ASSIGNMENT:
Copy all lines below containing "computer".

----- DATASET

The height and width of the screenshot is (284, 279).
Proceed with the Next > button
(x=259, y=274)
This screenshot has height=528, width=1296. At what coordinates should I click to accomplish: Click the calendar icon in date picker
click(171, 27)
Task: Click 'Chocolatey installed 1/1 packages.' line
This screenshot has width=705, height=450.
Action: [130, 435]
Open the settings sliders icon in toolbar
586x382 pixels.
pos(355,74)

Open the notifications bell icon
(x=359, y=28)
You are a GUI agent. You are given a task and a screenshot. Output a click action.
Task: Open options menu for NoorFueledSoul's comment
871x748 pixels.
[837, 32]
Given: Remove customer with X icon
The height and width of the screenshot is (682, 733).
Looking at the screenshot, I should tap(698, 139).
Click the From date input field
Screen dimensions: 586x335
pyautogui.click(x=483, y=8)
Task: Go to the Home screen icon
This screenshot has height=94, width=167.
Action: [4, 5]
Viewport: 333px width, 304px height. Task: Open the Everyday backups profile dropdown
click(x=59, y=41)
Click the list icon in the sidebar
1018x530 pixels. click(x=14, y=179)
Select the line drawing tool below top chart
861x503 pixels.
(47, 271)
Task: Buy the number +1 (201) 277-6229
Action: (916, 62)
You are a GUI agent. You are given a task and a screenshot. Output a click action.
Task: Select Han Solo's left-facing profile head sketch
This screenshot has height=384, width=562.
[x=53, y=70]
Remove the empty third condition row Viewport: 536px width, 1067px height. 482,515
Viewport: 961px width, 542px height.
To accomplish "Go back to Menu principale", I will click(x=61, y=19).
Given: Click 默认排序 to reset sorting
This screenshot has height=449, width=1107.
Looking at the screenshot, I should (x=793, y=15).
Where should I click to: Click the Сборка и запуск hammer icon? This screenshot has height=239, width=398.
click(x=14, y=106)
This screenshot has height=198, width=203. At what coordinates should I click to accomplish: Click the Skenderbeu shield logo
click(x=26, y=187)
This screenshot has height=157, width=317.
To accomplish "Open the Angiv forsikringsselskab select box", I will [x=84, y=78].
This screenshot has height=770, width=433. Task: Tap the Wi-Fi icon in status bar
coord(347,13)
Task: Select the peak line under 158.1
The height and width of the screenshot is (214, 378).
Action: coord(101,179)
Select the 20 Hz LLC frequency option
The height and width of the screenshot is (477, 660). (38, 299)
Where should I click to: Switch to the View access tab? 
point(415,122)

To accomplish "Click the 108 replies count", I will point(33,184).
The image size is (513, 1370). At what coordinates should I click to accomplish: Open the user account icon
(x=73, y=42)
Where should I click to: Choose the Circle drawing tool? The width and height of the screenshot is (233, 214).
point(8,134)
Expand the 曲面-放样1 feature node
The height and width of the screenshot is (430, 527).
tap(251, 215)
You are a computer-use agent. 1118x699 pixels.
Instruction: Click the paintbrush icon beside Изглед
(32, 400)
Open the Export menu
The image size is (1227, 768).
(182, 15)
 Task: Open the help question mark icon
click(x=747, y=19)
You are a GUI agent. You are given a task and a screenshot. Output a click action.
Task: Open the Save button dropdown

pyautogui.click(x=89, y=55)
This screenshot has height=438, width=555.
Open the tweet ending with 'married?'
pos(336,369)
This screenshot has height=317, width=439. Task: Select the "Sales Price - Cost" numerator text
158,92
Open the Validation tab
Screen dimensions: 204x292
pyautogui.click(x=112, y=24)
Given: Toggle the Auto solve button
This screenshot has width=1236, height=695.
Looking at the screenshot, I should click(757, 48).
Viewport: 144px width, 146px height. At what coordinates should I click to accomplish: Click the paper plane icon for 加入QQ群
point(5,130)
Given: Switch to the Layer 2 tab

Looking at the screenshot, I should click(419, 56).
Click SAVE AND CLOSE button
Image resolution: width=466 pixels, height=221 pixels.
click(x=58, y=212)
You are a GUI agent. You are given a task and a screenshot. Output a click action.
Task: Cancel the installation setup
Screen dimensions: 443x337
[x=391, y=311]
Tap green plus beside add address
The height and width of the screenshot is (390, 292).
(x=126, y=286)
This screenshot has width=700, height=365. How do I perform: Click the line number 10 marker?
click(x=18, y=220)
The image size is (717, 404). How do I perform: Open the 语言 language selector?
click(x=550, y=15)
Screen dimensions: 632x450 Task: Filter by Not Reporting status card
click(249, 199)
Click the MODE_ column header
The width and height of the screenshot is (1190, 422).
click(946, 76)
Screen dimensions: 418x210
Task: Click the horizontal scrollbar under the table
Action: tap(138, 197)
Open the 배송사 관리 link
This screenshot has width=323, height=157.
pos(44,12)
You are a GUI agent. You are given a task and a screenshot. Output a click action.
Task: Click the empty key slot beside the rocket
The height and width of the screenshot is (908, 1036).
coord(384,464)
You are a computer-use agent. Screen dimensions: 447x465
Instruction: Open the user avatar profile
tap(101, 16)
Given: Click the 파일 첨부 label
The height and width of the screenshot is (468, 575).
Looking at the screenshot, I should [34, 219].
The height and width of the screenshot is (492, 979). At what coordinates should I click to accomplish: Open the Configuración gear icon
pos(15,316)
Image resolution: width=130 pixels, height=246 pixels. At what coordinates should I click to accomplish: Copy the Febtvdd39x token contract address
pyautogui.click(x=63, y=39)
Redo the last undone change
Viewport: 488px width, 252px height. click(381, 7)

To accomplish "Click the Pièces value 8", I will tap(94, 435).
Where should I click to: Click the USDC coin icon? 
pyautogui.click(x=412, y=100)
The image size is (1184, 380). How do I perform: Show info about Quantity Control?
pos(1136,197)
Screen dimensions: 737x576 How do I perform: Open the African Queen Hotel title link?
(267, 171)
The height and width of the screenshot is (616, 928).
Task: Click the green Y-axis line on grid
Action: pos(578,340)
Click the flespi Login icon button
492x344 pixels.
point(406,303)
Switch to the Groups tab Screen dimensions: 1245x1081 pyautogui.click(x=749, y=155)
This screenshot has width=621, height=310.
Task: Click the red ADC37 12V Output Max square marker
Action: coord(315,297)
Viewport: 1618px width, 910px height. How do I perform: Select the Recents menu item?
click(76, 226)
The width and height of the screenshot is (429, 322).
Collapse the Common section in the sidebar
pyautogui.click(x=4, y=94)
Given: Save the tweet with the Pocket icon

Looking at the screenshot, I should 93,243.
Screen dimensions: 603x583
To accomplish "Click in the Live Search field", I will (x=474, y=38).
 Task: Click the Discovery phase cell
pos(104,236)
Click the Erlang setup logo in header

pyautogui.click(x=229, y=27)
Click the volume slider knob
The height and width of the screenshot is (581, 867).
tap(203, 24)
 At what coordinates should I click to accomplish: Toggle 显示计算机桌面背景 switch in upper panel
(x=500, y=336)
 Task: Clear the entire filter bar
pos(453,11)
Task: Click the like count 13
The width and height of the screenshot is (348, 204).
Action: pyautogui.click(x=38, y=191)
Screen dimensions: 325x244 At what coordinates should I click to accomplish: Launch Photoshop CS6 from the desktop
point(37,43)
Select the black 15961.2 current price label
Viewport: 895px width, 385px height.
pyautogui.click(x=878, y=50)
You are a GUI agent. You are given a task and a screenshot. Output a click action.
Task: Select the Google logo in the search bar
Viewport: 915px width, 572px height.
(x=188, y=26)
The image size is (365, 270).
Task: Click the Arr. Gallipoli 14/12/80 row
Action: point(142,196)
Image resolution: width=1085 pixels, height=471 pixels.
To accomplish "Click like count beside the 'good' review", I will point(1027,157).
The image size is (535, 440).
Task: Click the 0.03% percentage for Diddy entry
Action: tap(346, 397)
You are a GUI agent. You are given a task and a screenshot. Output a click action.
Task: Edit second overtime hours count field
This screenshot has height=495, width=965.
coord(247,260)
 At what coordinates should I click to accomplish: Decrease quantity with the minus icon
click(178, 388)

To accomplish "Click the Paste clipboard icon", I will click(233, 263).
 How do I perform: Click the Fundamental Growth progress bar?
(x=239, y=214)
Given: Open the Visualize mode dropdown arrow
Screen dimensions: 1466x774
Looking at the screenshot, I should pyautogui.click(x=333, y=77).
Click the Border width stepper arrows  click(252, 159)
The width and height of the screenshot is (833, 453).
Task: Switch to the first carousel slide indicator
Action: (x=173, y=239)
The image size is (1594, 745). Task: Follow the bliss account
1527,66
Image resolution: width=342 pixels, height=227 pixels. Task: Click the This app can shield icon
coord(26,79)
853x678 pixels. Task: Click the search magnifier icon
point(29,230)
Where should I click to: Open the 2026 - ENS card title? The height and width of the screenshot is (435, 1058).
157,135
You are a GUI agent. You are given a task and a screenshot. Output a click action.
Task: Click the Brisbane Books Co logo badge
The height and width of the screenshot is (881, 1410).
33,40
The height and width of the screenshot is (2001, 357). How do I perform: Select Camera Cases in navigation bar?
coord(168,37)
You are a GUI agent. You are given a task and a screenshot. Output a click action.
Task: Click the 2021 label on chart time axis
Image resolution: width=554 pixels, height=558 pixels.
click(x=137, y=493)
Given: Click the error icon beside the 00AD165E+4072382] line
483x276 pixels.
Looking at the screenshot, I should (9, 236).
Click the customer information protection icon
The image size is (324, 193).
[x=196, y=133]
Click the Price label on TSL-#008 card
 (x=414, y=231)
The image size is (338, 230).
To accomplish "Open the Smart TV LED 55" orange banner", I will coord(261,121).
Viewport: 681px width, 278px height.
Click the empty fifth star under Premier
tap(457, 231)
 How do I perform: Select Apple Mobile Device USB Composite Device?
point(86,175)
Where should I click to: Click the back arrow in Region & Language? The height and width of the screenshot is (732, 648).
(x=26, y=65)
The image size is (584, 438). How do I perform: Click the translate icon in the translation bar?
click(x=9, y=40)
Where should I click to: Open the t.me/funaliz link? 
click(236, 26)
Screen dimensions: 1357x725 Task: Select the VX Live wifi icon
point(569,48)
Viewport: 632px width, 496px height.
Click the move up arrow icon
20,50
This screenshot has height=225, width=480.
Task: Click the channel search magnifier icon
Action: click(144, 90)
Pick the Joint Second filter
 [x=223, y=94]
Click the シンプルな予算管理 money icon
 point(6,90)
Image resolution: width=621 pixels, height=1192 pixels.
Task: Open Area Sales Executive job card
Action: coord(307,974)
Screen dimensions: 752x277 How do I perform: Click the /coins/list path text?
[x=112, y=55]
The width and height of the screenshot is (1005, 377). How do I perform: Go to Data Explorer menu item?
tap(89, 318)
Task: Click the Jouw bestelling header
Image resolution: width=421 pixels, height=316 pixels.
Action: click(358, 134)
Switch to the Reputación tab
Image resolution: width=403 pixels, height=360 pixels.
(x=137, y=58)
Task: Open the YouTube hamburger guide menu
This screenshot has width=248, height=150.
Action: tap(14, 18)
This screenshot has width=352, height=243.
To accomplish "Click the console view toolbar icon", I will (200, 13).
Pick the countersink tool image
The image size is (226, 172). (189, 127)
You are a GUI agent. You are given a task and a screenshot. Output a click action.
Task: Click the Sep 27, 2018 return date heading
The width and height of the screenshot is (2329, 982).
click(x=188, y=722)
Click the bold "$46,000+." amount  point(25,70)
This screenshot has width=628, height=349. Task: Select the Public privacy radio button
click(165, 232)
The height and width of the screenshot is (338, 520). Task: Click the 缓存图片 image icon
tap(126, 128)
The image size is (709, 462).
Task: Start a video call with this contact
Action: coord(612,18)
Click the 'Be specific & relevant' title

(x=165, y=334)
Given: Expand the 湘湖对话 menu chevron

----------

SOLUTION FOR THIS TASK:
You are a computer-use agent. 1118x699 pixels.
You are a computer-use agent. Screen dimensions: 447x465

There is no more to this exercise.